WORK REQUEST -> Could you print, exactly and without pictures, only the lines from the one with "The width and" through the end of the records below?
[[ AVAILABLE DATA, beginning ]]
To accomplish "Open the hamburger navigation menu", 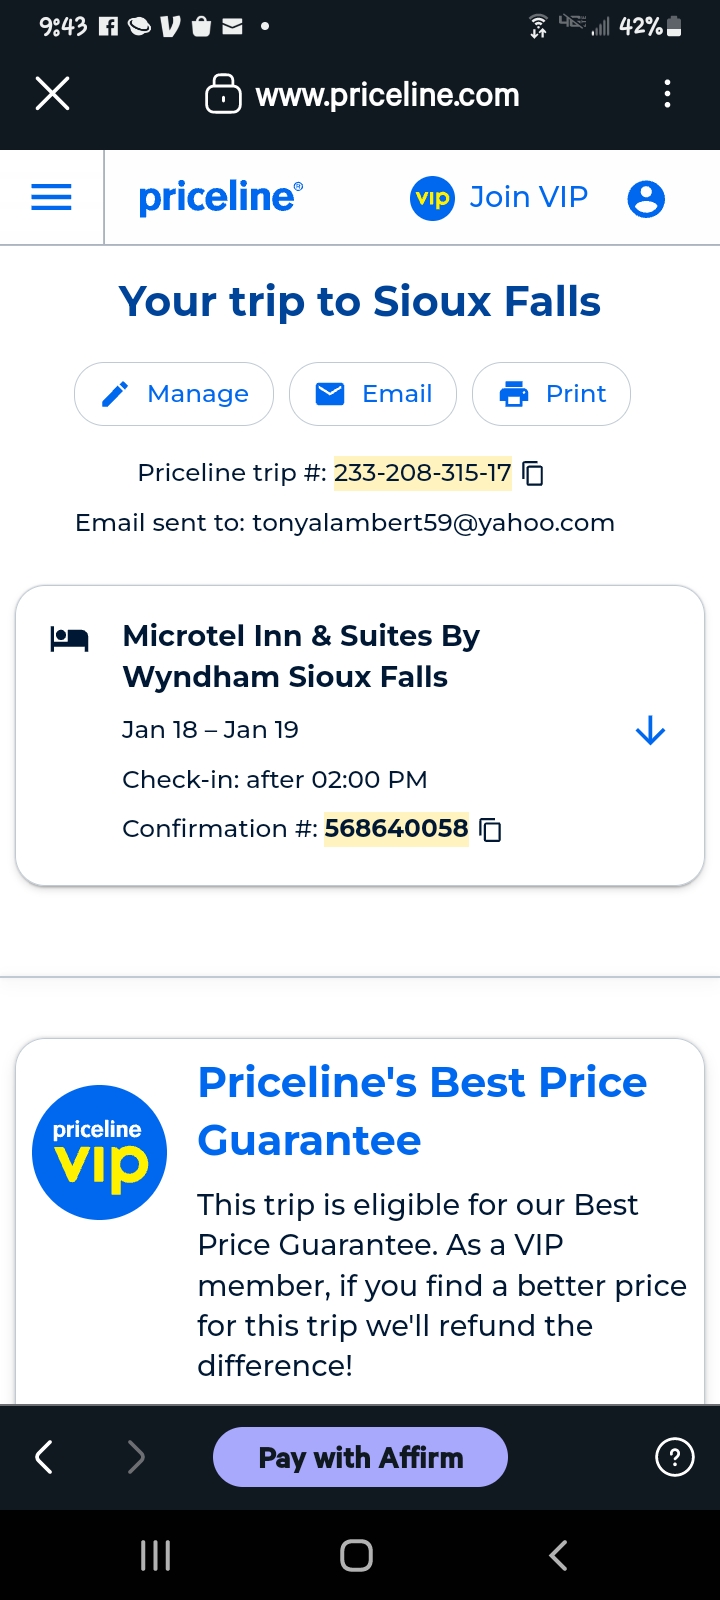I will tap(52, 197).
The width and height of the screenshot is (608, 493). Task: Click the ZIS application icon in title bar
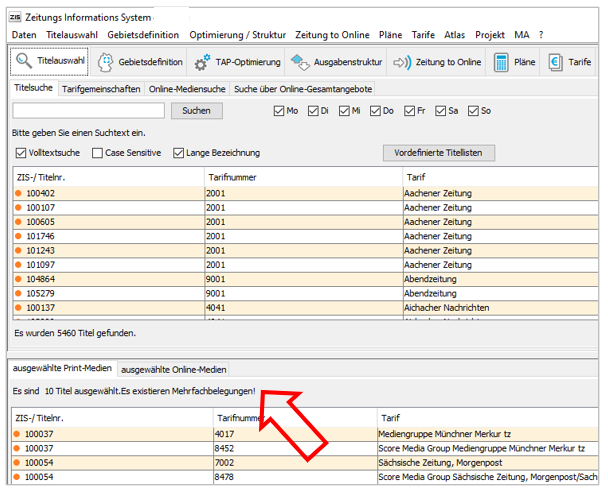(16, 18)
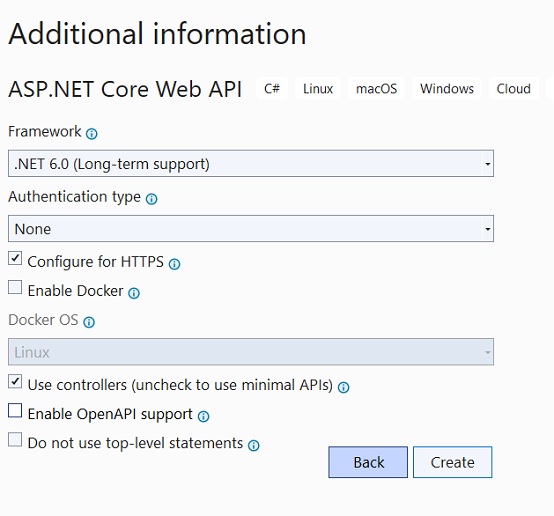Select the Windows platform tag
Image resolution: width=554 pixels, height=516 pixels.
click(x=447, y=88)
[[ AVAILABLE DATA, end ]]
OUTPUT FOR THIS EXERCISE ->
The width and height of the screenshot is (608, 493). Task: Click the ZIS application icon in title bar
(16, 18)
Select the Windows platform tag
Image resolution: width=554 pixels, height=516 pixels.
click(x=447, y=88)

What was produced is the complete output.